TASK GOAL. Go through the lines below and count those that contain "accomplish"; the number is all that should be returned.

Start of DATA SHOWN

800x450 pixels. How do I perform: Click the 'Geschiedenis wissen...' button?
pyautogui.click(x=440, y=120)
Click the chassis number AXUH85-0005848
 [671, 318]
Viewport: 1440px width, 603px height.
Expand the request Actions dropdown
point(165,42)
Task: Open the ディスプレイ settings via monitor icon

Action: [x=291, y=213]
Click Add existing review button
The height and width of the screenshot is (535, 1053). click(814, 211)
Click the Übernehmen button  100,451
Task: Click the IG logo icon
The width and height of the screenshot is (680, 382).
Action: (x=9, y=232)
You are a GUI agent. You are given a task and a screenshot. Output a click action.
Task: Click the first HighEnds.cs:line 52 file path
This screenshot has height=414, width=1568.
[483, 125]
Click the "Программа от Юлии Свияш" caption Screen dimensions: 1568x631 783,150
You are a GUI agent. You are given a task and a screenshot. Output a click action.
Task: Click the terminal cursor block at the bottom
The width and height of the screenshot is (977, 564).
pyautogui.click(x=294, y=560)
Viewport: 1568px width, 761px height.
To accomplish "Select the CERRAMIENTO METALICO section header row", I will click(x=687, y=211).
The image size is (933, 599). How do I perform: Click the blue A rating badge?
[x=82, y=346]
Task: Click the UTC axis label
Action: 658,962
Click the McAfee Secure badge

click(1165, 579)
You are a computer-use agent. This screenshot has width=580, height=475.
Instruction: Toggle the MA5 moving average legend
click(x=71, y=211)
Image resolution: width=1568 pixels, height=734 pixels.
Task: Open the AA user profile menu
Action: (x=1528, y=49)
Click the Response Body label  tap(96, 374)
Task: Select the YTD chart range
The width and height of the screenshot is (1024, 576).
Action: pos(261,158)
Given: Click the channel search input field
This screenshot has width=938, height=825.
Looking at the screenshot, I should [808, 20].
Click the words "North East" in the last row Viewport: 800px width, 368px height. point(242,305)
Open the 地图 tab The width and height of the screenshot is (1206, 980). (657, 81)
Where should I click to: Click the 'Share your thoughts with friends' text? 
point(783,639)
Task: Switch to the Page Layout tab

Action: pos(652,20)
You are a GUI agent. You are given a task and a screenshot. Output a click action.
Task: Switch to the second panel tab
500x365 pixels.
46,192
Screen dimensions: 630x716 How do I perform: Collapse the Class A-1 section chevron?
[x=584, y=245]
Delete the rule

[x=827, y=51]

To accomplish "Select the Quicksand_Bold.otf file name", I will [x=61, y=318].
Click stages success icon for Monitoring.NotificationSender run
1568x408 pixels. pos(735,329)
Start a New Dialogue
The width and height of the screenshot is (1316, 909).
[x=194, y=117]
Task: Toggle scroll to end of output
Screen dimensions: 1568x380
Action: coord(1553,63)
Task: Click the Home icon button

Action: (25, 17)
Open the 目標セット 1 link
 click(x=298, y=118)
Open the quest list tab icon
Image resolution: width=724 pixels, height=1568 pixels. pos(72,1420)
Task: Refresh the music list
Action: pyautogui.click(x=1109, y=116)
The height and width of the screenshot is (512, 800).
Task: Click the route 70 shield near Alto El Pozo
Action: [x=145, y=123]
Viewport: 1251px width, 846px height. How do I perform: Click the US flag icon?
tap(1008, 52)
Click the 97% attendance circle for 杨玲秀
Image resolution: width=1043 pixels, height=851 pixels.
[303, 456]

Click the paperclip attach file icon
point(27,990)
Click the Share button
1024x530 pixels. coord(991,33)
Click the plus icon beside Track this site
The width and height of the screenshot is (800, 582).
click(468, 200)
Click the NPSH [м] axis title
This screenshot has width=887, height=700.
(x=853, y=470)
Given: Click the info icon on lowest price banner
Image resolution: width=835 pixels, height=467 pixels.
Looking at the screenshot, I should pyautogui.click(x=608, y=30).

End of DATA SHOWN

ANSWER FOR THE TASK. 2